Rectangle P and rectangle Q are similar. The area of rectangle Q is 9 times the area of rectangle P....

1. TRANSLATE the problem information

• Given information:
  • Rectangle P and Q are similar
  • \(\mathrm{Area\ of\ Q = 9 \times Area\ of\ P}\)
  • \(\mathrm{Perimeter\ of\ P = 12}\)
  • Need to find: Perimeter of Q

• What this tells us: We have an area relationship and need to find a perimeter relationship.

2. INFER the scaling relationship

• Key insight: For similar figures, there's a consistent scaling factor \(\mathrm{k}\)
• If corresponding sides differ by factor \(\mathrm{k}\), then:
  • Perimeters also differ by factor \(\mathrm{k}\)
  • Areas differ by factor \(\mathrm{k^2}\)
• Since we know the area relationship, we can work backwards to find \(\mathrm{k}\)

3. SIMPLIFY to find the linear scaling factor

• We know: Area ratio = \(\mathrm{k^2 = 9}\)
• To find \(\mathrm{k}\): Take the square root of both sides
• \(\mathrm{k = \sqrt{9} = 3}\)
• This means corresponding sides (and perimeters) have ratio \(\mathrm{3:1}\)

4. INFER and calculate the final answer

• Since \(\mathrm{\frac{Perimeter\ of\ Q}{Perimeter\ of\ P} = k = 3}\)
• \(\mathrm{Perimeter\ of\ Q = 3 \times Perimeter\ of\ P}\)
• \(\mathrm{Perimeter\ of\ Q = 3 \times 12 = 36}\)

Answer: B. 36

Why Students Usually Falter on This Problem

Most Common Error Path:

Weak INFER skill: Students often confuse area scaling with perimeter scaling, thinking that if the area is 9 times larger, the perimeter is also 9 times larger.

They miss the crucial relationship that area scales by \(\mathrm{k^2}\) while perimeter scales by \(\mathrm{k}\).
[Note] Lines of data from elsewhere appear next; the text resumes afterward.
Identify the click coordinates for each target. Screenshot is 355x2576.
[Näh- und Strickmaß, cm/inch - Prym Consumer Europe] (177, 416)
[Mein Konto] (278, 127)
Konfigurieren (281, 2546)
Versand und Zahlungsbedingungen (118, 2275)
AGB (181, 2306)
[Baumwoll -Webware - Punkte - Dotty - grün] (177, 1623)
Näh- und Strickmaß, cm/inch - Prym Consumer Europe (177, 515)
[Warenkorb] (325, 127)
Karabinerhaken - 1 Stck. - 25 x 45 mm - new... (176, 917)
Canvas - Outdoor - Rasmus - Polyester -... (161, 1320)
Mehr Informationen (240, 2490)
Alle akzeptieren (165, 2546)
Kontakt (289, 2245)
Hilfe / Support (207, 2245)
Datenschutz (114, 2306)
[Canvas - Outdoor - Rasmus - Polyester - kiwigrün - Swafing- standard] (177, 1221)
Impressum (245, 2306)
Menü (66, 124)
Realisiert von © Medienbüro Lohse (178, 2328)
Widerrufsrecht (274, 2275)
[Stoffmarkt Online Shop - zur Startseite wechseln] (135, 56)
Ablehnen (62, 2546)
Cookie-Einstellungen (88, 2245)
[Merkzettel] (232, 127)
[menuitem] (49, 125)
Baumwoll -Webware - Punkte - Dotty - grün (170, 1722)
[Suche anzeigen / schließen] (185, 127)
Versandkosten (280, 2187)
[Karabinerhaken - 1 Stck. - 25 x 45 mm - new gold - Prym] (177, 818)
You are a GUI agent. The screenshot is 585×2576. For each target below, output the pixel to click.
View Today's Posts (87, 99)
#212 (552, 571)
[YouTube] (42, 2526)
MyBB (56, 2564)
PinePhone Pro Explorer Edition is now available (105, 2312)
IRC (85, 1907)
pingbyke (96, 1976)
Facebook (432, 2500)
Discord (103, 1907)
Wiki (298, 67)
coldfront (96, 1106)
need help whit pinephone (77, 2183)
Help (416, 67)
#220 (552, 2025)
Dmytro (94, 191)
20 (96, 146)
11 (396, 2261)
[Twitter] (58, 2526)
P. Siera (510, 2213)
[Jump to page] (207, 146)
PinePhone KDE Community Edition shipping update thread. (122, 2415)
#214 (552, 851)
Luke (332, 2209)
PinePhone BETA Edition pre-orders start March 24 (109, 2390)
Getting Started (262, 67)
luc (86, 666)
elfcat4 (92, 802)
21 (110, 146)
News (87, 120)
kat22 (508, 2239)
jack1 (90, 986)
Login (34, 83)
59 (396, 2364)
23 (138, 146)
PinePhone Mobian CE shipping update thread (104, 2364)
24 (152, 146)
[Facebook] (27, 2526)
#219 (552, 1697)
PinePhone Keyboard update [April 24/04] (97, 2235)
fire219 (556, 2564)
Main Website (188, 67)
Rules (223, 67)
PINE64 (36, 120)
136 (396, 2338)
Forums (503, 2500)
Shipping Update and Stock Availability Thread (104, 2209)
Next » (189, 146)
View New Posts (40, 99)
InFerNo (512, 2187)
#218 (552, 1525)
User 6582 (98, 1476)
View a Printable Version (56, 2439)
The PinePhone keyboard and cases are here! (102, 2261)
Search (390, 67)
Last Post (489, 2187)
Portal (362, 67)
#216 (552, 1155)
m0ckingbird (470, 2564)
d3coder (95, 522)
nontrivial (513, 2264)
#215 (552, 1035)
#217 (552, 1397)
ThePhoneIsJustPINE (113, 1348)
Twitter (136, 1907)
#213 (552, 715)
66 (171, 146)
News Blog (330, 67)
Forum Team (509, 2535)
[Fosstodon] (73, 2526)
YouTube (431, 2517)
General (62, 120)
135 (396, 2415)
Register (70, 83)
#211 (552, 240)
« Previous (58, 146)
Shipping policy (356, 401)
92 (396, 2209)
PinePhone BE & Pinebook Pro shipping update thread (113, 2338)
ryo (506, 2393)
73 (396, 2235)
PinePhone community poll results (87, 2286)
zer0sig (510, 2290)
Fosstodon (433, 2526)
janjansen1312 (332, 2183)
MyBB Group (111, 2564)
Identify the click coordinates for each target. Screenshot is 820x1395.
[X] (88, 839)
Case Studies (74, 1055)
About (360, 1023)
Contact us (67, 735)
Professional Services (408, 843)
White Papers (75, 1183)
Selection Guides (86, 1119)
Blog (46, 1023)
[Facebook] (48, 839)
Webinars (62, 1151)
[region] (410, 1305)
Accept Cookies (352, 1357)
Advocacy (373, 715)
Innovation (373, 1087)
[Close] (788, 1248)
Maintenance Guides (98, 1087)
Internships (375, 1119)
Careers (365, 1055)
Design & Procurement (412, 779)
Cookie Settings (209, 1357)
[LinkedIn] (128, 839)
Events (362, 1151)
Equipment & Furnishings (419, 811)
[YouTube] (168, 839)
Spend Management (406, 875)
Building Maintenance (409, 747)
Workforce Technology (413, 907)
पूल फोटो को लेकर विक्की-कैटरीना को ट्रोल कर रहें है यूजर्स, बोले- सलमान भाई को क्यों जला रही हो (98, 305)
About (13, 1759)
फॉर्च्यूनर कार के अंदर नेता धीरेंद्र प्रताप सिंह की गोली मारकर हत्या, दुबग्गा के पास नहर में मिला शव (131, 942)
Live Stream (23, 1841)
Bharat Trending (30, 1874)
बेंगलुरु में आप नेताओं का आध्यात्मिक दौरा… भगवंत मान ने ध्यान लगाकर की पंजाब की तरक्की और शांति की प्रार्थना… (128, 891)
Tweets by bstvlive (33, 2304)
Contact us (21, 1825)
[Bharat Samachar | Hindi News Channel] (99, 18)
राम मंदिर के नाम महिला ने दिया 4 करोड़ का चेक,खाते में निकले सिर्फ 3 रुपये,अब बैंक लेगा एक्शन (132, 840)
This leads them to calculate: \(\mathrm{Perimeter\ of\ Q = 9 \times 12 = 108}\).

This may lead them to select Choice D (108).

Second Most Common Error:

Inadequate SIMPLIFY execution: Students understand the \(\mathrm{k^2}\) relationship but make calculation errors when finding the square root or in the final multiplication.

Some students might incorrectly calculate \(\mathrm{\sqrt{9}}\) or make arithmetic errors in the final step, potentially leading to wrong answer choices or confusion and guessing.

The Bottom Line:

The key challenge is recognizing that different geometric properties scale differently in similar figures - areas scale quadratically (\(\mathrm{k^2}\)) while linear measurements like perimeter scale linearly (\(\mathrm{k}\)). Students must bridge from the given area relationship to find the linear scaling factor first.